Enhancing the capacity of farmer organizations (primary cooperatives and unions)

Farmers organization, that is, the cooperatives and unions are playing pivotal role in firm farmer linkage. The cooperatives and unions are existing in different level of capacity. Some deploy competent staff and logistics, and office arrangements while others do not. Thus, upgrading working capacity of farmers’ organization is the basis of bargaining power of farmers and sustainable partnership. Monitoring, evaluation and learning; and auditing and accountable systems need to be established.

Improving price setting and payment modalities

One  of  the  challenges  posed  by  farmers  is  delay   of payment time, the other challenge posed by firm’s side is side selling. As price variability and payment lag give rise to side selling, proper time of price settlement is required from the firm, breweries and malting industry accordingly.

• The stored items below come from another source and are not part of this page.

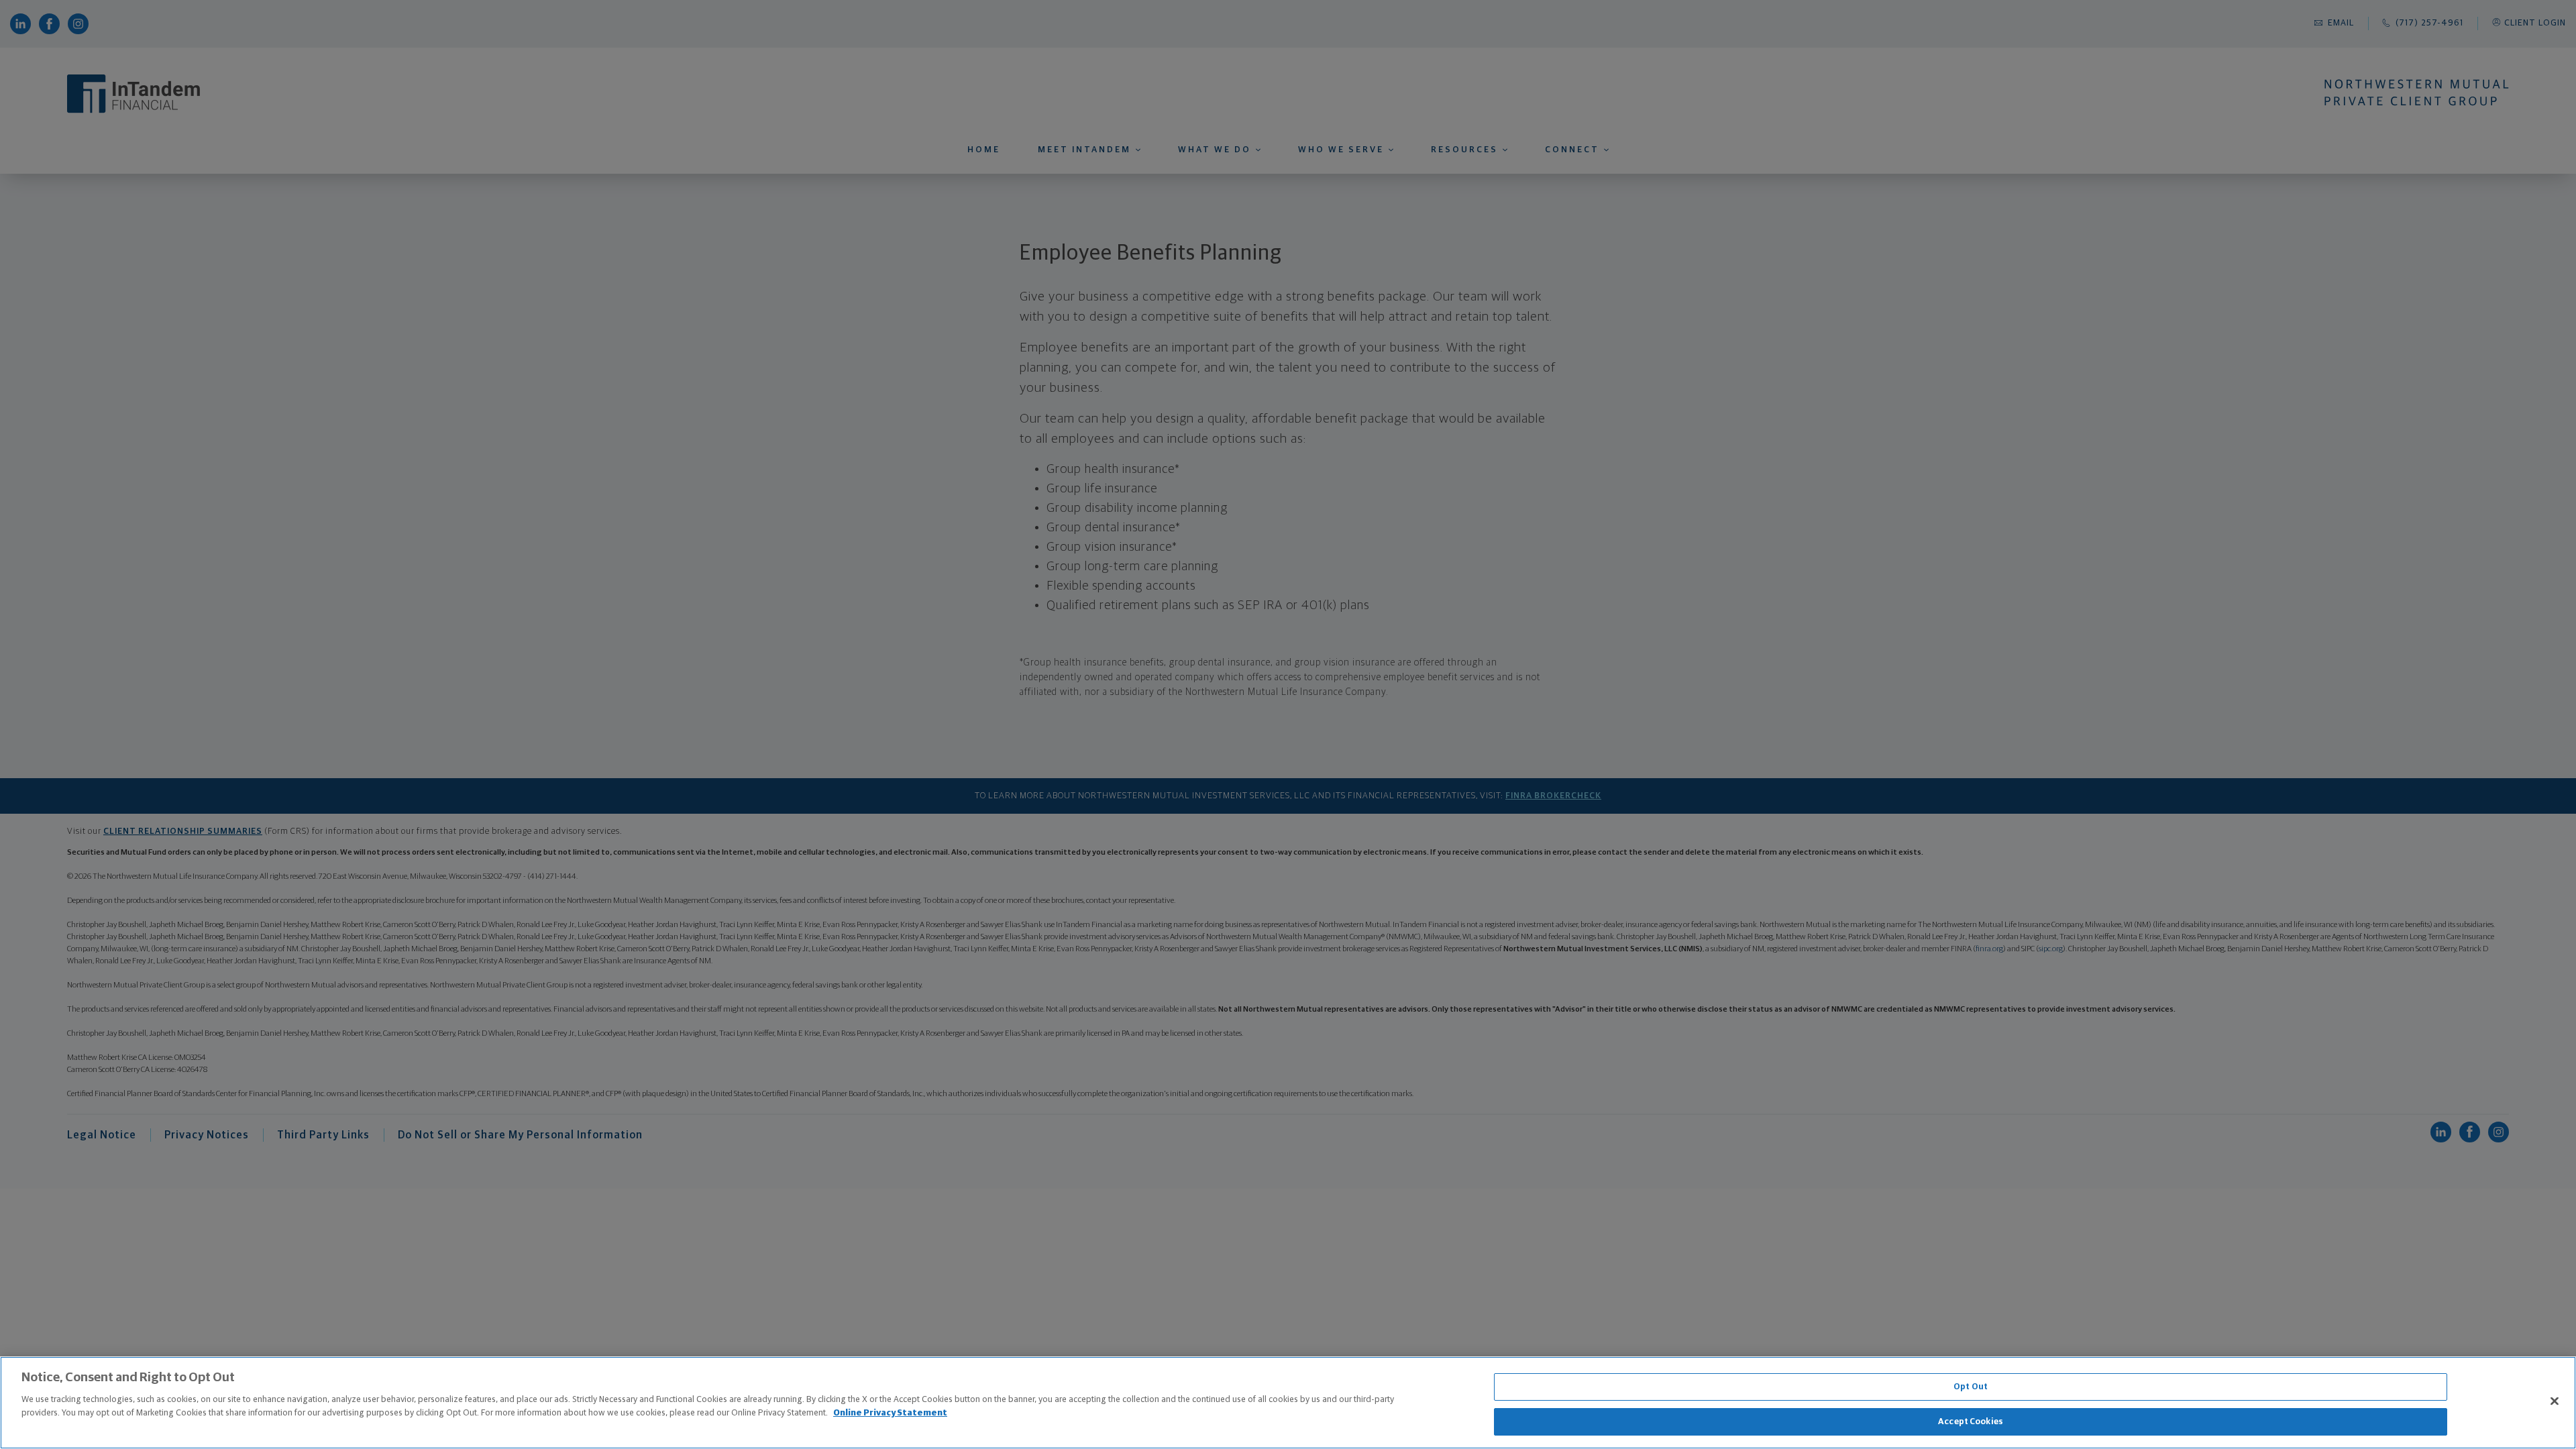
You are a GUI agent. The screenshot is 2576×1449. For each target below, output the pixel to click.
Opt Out (1970, 1387)
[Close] (2554, 1400)
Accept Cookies (1970, 1421)
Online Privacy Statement (890, 1412)
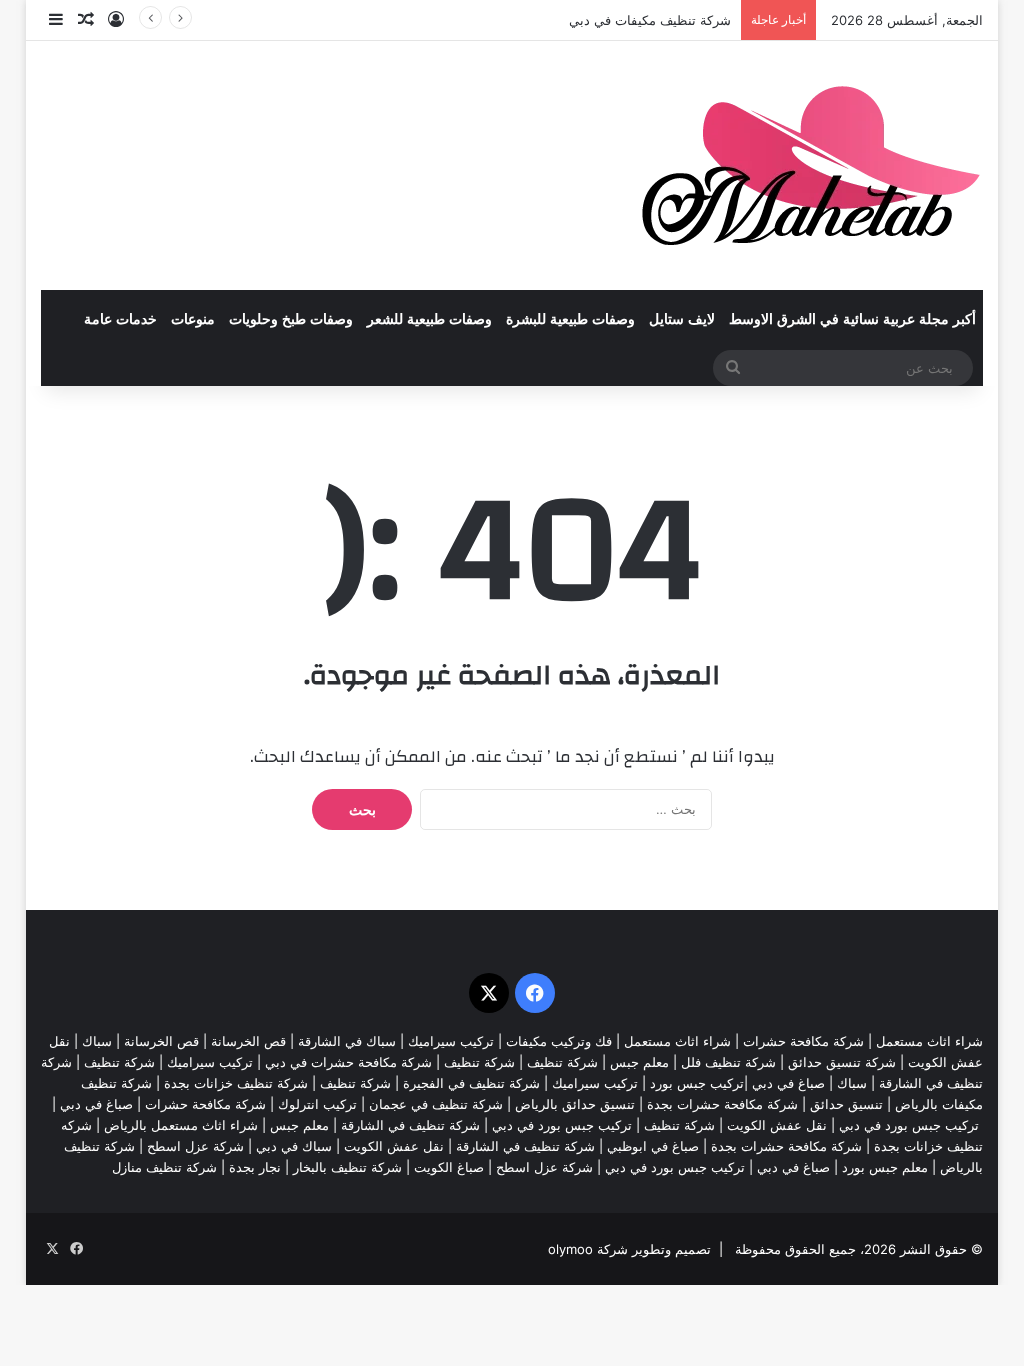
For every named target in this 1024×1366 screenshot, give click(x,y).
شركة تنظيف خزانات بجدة (236, 1083)
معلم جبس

Exercising appropriate incentive and sanction system

In contract relationship, either one or both fail to fulfill contracted agreement. In order to encourage those trusted actor and discourage those who default, they need to be properly treated by formulating formal legal systems.

Developing comparative advantage

Commercialization can be enhanced through further specialization as per the natural agro-climate niche of malt barley production. Thus, the commercialization scheme should focus on increasing the volume of production (productivity) in general and the level of surplus production in particular. This implies the need to intensify the current extension and market support programs with programs that can expand households’ production frontier by enhancing access and options of modern inputs and technologies to allow farmers gain by raising productivity yield per unit of land while firms are able to source raw material at fair real price in win-win relationship both for producers and firms in sustainable manner.



The author has not declared any conflict of interests.